-- Opening Marker --

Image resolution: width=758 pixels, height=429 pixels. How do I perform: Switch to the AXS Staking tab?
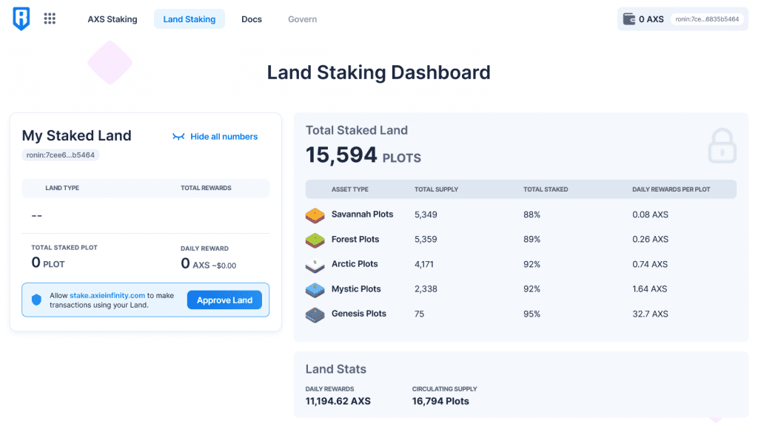pyautogui.click(x=113, y=19)
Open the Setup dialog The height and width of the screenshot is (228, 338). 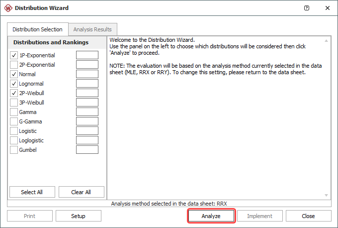tap(79, 216)
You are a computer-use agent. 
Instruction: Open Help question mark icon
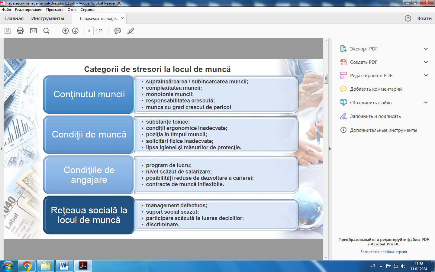tap(408, 18)
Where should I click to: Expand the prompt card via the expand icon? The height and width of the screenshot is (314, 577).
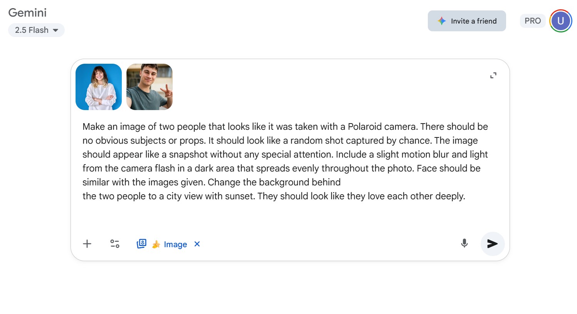[493, 75]
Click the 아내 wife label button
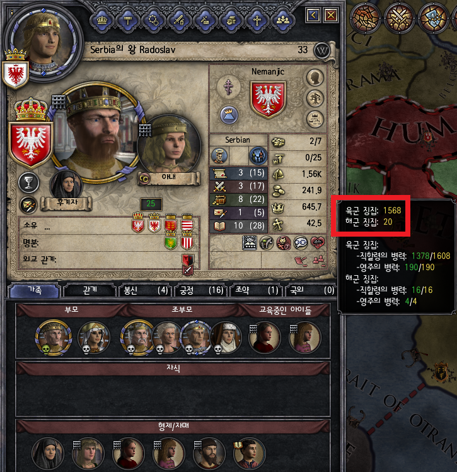This screenshot has height=472, width=457. point(169,177)
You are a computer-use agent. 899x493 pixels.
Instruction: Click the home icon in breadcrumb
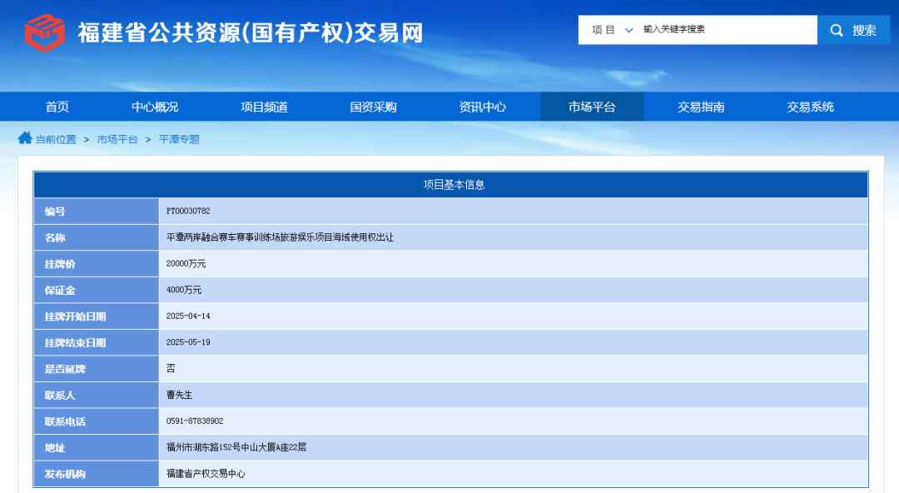tap(24, 138)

-- Closing Marker --

ACTIVITY: Each line of the listing that holds the string "agent" counts once; state how many there are, with nothing added.

REPLY: 2